May 18th, 2009 at 1:03 pm

Meeting with Danielle

without comments

Met with Danielle Nash, coordinator at iGEM Waterloo today. There are three branches of projects this year, first the completion of last year’s project and the introduction of one new project in two parts.

Last year’s project consists of a delivery system, wherein one introduces bacteria that have been modified so that all genomic DNA is lost. The bacteria thus function as subcellular-sized vehicles that are broken down, so that some arbitrary payload is released into a patient. The focus of the team working on this subproject is its completion; elucidation and final characterization of the system behaviour.

This year’s project consists first of a “foundational advance” submission which formally defines a consistent means to create cassettes for the exchange of genetic material between some vector and a target bacterial chromosome. This involves the definition of a new mutant strain with the homologous recombination sites, suitable for the integrase used; a well defined and consistent cassette, which one would use to enclose the biobricks or other genes of interest; and a short integrase plasmid, likely with just the gene and a promoter of some arbitrary strength. The second is an extension to this project, which defines a different chasis (target organism); this time a plant, likely arabidopsis.

David Monje Johnston immediately comes to mind; he oversaw iGem Guelph last year, in his plant agriculture lab. His advice could likely benefit the team.

What am I doing?

Well, I’ve contacted Andre Masella who currently lives and reigns at Laurier. He’s the head of modeling this year for Waterloo and has summarized the objectives as the creation of some software that will anticipate the best sequence of sites needed to ensure the highest probability of consistent exchange between the cassette and the chasis chromosome.

We’ve all settled on the idea that I would be assisting Andre, with the likelihood of coaching an undergraduate in bioinformatics software design, deployment and utility all the while.

I’m very interested in seeing the background work on this, since I have little idea of what the problem constraints are. What makes a given sequence a good sequence (high in stability, high in predictability), what makes a given sequence bad (high in variance, low likelihood of working)? I’ve written back to ask about related papers he’s worked with, seen or written.

This should be a BLAST.

Eddie Ma

May 15th, 2009 at 9:14 am

Meeting with Chris Cameron

without comments

Chris is a student working on a summer project towards starting a Master’s degree soon. We’ve been meeting semi-regularly so that we can discuss his project ideas and so that I can offer assistance with whatever cheminformatics / bioinformatics software, datasets and any other technologies that have come up in his work.

#### REQUIRED WORK:
In the blog entry about the iGEM Waterloo meeting, who is named as the head of modeling for Waterloo this year?

#### DATA FOR REVIEW:
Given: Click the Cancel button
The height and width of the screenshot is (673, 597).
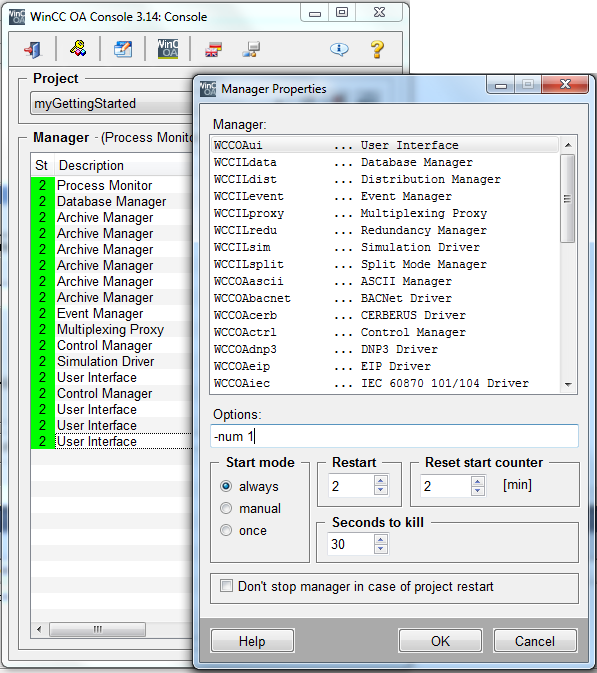Looking at the screenshot, I should pos(535,641).
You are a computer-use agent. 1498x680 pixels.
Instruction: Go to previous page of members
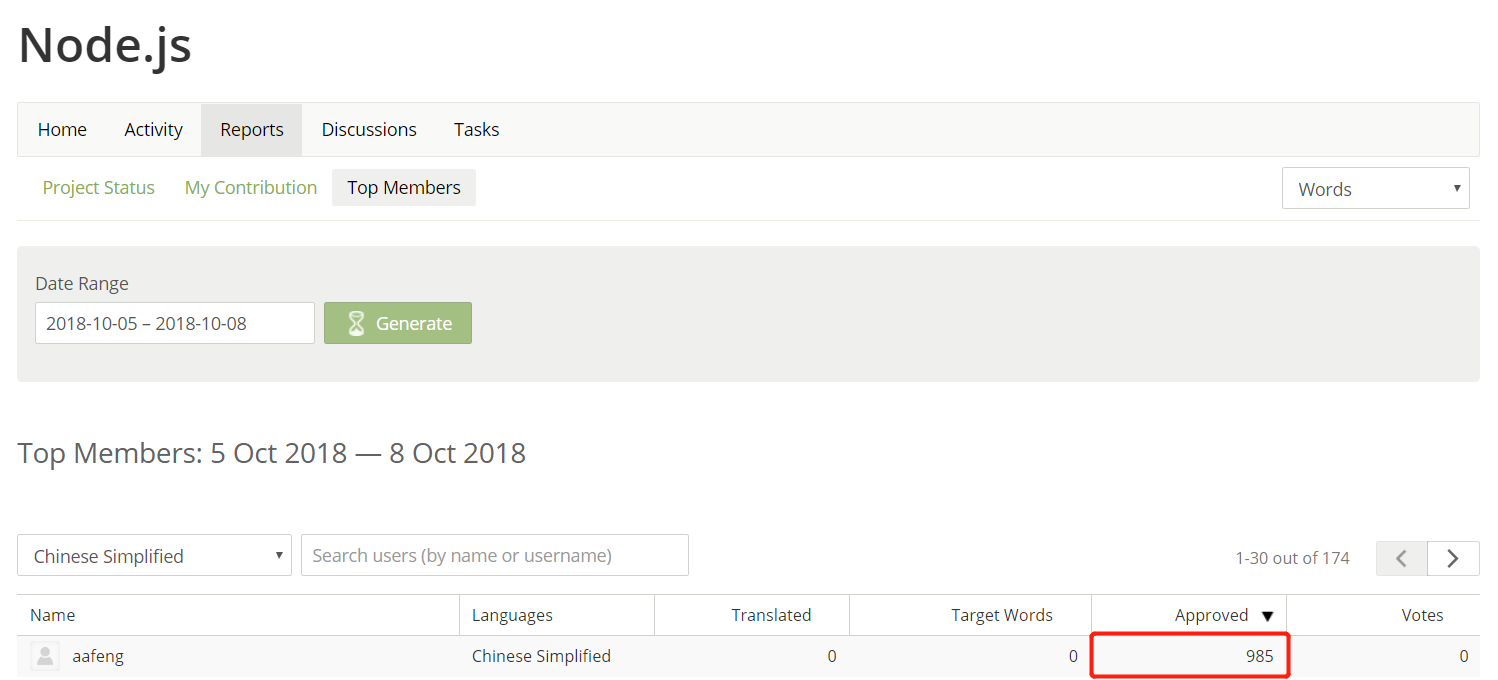point(1402,558)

#### EXERCISE ANSWER:
Andre Masella